** TRECHO SELECIONADO **

■ ■ ■ ■ ■

Me contam que há na internet uma bolsa de apostas para ver quanto tempo Amy, a pequena grande Amy, tão autodestrutiva, vai durar.

De alguma forma, em sua angústia jovem tão pungente, ela me lembra Kurt Cobain. Aos 28 anos, ele se deu um tiro na boca, um método altamente eficiente para se matar. Hemingway fez o mesmo.

Sei lá. O tormento pessoal é a essência do gênio de Amy Winehouse. Se ela fosse feliz, provavelmente comporia canções tolas de amor. Silly love songs.

Proust escreveu que só nos períodos de devastação íntima fez grande arte. A grande arte é infeliz, atormentada, como se vê em Amy. A arte barata, como a dos pagodes, é festiva. Tenho uma biografia de Isadora Duncan, a bailarina, nas mãos. “Toda arte foi irrigada pelas lágrimas da dor”, disse Isadora. “Vocês tinham de tê-la visto”, é o que diziam de Isadora, para a posteridade, aqueles que a tinham visto.

■ ■ ■ ■ ■

** MATERIAL DE CONSULTA **

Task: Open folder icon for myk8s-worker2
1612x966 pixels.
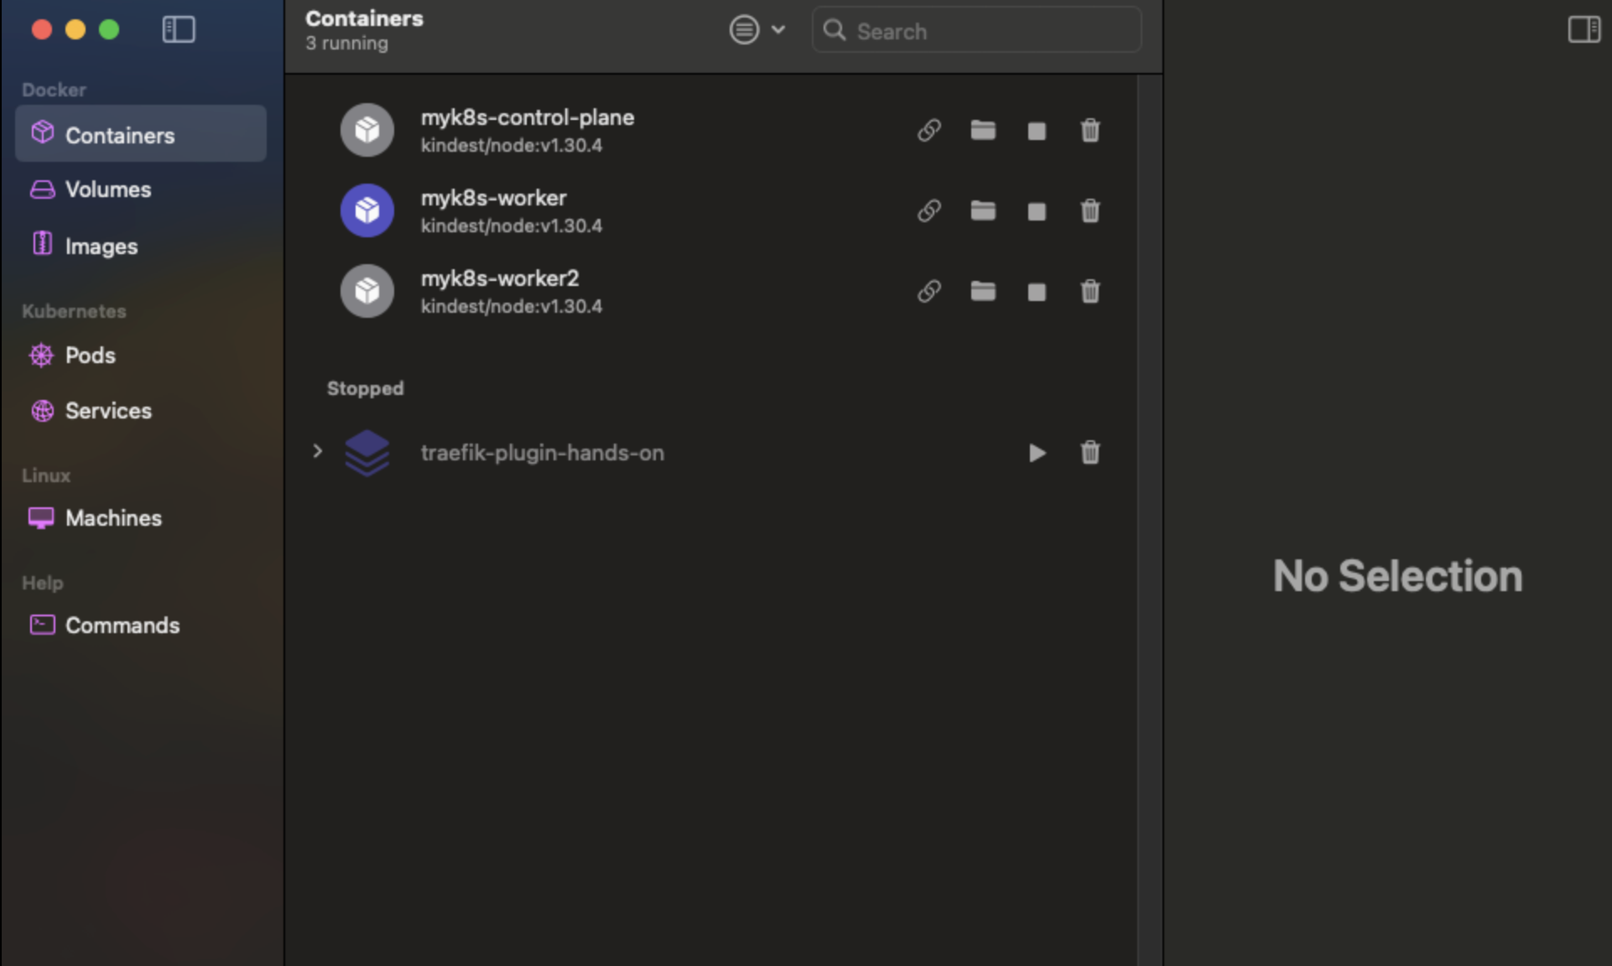Action: [982, 291]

■ ■ ■ ■ ■

** LISTA DE TAREFAS **
A: Diga se cada afirmação abaixo está de acordo com o trecho sobre Amy Winehouse, respondendo sim ou não e citando as palavras do trecho que decidem a resposta: (i) Hemingway usou o mesmo método que Kurt Cobain; (ii) a arte dos pagodes é atormentada; (iii) o autor tem nas mãos uma biografia de Proust.
B: Prossiga o texto sobre Amy Winehouse a partir da última frase apresentada.

** RESPOSTAS EM ORDEM **
A:
(i) Sim: “Hemingway fez o mesmo.”
(ii) Não: “A arte barata, como a dos pagodes, é festiva.”
(iii) Não: “Tenho uma biografia de Isadora Duncan, a bailarina, nas mãos.”

B:
"O grande artista é forjado na dor, e isso com certeza não é um fato agradável na vida pessoal"

A capa da última edição de ÉPOCA mostra o poder paradoxal da tristeza, sobretudo na arte. Eis uma discussão fascinante. O grande artista é forjado na dor, e isso com certeza não é um fato agradável na vida pessoal. Beethoven não seria Beethoven sem a tormenta interna. Lennon. Lennon jamais superou a morte da mãe, Julia, para a qual compôs várias músicas. Da melódica e nostálgica “Julia”, ainda na era Beatle, à dramática e pungente “Mother”, na fase individual. Lennon dizia tê-la perdido duas vezes. Uma quando ela, jovem desajustada, o entregou bebê à irmã mais velha, Mimi. Outra quando, ele adolescente, ela retornou a sua vida para logo depois ser atropelada e morta numa rua traiçoeira de Liverpool. My mummy is dead/I can’t understand. Minha mãe está morta, e não consigo entender, cantou Lennon numa outra canção (mais propriamente vinheta).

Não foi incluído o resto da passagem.